Defense contracts await reshuffle
BURAK BEKDİL
Turkish Prime Minister Recep Tayyip Erdoğan (L) and Chief of General Staff Gen. Necdet Özel (R) are members of the Defense Industry Executive Committee, along with Defense Minister İsmet Yılmaz and the head of the procurement agency.
Turkey’s top defense procurement decisions, put on a de facto hold due to pre-election political turmoil, will resume in the next few months after Prime Minister Recep Tayyip Erdoğan finished a reshuffling of procurement and industry bureaucracy, officials and analysts agree.Erdoğan must and will start by appointing a new procurement chief. Murad Bayar, head of the procurement agency, the Undersecretariat for Defense Industries (SSM), was removed from office only days before the local polls on March 30, to be appointed as chief adviser to Erdoğan.
Defense industry sources said Erdoğan would chose Bayar’s successor from among a few candidates. They say front-runners include a senior Istanbul municipality official and a Turkish Airlines executive. That appointment may be followed by further reshuffling within SSM, sources said.
PM’s decision key
“All ongoing armament programs will have to wait until the new boss takes over. It may take the new chief a couple of months to have detailed knowledge about dozens of critical modernizations dossiers,” said one senior SSM official. “When he is ready to go,” the same official explained, “There must be a meeting of the committee.”

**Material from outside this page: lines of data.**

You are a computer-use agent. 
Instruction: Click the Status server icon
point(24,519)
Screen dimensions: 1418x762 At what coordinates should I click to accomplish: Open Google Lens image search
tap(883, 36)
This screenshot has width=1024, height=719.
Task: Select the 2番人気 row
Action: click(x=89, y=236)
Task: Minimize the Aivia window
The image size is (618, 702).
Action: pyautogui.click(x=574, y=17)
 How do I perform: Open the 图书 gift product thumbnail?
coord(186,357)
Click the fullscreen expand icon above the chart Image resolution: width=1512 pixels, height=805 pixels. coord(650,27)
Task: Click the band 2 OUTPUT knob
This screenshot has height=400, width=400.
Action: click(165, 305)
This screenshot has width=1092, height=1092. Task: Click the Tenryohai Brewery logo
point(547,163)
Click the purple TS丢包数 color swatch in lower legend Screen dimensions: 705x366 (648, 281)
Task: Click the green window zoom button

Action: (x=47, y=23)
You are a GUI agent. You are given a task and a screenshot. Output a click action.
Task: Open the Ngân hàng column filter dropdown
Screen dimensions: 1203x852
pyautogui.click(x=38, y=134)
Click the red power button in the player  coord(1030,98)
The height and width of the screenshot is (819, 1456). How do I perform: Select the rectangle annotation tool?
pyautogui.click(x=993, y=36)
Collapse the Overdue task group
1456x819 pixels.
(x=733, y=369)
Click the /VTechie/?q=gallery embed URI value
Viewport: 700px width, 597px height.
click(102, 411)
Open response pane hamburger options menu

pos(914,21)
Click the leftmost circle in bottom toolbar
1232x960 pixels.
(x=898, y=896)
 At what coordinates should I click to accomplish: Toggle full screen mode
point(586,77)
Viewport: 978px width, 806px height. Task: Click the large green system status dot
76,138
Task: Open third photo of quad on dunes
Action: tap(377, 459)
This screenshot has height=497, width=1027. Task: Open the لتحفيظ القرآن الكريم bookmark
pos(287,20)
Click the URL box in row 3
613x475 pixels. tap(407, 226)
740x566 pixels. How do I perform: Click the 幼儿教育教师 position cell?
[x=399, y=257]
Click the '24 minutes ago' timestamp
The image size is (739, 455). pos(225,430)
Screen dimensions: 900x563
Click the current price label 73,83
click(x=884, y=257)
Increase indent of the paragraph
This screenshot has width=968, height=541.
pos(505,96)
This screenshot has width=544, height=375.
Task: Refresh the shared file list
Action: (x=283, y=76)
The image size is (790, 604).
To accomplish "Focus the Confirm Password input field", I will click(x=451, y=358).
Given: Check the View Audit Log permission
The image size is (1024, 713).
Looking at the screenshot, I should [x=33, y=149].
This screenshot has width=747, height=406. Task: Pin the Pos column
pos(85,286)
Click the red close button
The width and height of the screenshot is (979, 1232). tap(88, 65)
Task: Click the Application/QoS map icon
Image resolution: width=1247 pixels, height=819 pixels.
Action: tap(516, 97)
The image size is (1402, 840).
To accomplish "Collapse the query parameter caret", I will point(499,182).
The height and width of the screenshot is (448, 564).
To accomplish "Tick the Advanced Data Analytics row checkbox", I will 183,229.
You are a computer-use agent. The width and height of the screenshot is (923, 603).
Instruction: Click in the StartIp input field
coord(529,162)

The committee is the Defense Industry Executive Committee chaired by Erdoğan. Its other members are Defense Minister İsmet Yılmaz, Chief of General Staff Gen. Necdet Özel and the head of the SSM. The committee’s last scheduled meeting, on Feb. 25, had to be put off indefinitely due to political turbulence.
“Unless there is more political friction to distract the prime minister, we should expect things go back to normal by the summer,” another defense official said. But by the summer, Erdoğan will be busy campaigning for himself or his party’s candidate for the presidential elections.
“A better normalcy may come after the presidential elections [first round of which is scheduled for Aug. 10],” said the SSM official.
When it will be business as usual, Turkey’s priority decisions will include whether to go ahead with a September decision to select a Chinese contender for the construction of the country’s first long-range air and anti-missile defense system; to jump into the development phase of what will eventually become Turkey’s first indigenous fighter jet; to award contractors for multibillion-dollar naval programs; to find or develop a suitable engine for what will become Turkey’s first indigenous new generation battle tank; and whether to place Turkey’s first order (a batch of two aircraft) of the multinational, new generation F-35 fighter jet.